The strength of purifying selection within Drosophila Toll and Imd signaling pathways

Correlations between evolutionary parameters (dS, dN, and ω) and topological factors (i.e., gene position within the pathway, gene expression level, protein length, codon usage bias, connectivity of individual genes, the number of regulatory miRNAs, the length of 3′-UTR) were estimated applying Spearman’s rank correlation coefficients (ρ). For different factors that may affect protein sequence evolution, a significant negative correlation between ω values and gene position was observed (ρ = −0.370 [−0.529, −0.114], P = 0.020 after FDR correction; Figure 2 and Additional file 1: Table S4), indicating that the downstream genes were more conserved and therefore underwent stronger purifying selection. In addition, dN and dS values were significantly correlated with gene position (dN: ρ = −0.476 [−0.649, −0.243], P = 0.004 after FDR correction; dS: ρ = −0.467 [−0.645, −0.237], P = 0.004 after FDR correction; Figure 2 and Additional file 1: Table S4).

Figure 2
figure 2

Nonsynonymous ( dN ) and synonymous ( dS ) substitution rates and their ratio ( ω = dN / dS ) as functions of pathway position. The significant negative correlation between ω and pathway position indicated that downstream genes were subjected to stronger purifying selection.

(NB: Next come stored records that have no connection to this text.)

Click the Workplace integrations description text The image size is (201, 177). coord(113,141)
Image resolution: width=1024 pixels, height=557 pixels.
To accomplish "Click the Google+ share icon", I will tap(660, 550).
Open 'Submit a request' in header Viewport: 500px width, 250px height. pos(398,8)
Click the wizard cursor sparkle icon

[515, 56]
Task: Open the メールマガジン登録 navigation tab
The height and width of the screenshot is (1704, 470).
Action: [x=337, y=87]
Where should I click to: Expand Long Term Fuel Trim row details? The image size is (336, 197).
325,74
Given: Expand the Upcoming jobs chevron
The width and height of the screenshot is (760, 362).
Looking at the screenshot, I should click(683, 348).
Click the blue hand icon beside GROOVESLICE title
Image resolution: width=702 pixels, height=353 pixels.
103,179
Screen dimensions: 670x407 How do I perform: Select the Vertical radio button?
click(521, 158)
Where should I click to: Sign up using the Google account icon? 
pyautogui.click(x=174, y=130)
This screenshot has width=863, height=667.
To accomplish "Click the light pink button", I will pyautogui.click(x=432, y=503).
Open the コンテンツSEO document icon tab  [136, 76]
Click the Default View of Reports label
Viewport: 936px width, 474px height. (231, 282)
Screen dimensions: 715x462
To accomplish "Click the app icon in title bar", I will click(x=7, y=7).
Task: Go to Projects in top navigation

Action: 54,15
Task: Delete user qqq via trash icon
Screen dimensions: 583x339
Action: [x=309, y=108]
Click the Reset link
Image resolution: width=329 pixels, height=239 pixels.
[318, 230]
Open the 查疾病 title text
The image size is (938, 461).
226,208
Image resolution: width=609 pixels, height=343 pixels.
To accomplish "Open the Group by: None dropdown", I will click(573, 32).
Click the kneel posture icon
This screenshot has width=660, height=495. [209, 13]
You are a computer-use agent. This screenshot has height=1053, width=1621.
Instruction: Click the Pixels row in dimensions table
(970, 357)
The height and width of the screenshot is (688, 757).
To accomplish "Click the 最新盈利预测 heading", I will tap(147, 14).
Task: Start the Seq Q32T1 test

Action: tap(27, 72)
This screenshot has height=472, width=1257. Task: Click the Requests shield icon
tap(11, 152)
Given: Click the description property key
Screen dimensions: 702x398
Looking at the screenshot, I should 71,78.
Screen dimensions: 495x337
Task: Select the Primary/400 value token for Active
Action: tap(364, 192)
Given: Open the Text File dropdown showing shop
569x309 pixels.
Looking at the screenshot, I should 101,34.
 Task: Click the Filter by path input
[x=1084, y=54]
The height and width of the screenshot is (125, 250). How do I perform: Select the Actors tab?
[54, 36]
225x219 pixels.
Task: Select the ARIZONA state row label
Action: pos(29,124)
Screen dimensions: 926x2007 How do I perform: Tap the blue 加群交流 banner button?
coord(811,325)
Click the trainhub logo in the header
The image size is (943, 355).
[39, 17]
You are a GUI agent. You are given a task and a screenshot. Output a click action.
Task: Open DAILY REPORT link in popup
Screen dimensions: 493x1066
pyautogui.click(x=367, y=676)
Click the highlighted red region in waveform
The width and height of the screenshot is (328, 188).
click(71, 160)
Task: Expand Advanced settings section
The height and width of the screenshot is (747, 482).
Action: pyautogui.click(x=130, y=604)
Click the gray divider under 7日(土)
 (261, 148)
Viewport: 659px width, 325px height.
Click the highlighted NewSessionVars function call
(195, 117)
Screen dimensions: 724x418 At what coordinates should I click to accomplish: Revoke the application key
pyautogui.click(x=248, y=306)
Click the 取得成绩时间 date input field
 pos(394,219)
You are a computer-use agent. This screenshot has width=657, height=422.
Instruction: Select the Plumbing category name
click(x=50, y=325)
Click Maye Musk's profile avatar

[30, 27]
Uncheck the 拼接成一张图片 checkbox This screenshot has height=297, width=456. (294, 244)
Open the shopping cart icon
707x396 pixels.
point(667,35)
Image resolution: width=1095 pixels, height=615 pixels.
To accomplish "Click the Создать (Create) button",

Given that selective constraints can be affected by various topological factors, the relationship between different variables was further analyzed. According to our results, connectivity was significantly correlated with the expression level of immune genes after infection by bacterial (Exp1) or fungal (Exp2) (Exp1: ρ = 0.450 [0.197, 0.671], P = 0.005 after FDR correction; Exp2: ρ = 0.565 [0.329, 0.737], P < 0.001 after FDR correction; Additional file 1: Table S4). When we estimated the expression levels after infection at each separate time point, similar results were observed (Additional file 1: Table S5). The highly significant correlation between connectivity and gene expression level indicated that the more connected a protein was, the higher gene expression level it had.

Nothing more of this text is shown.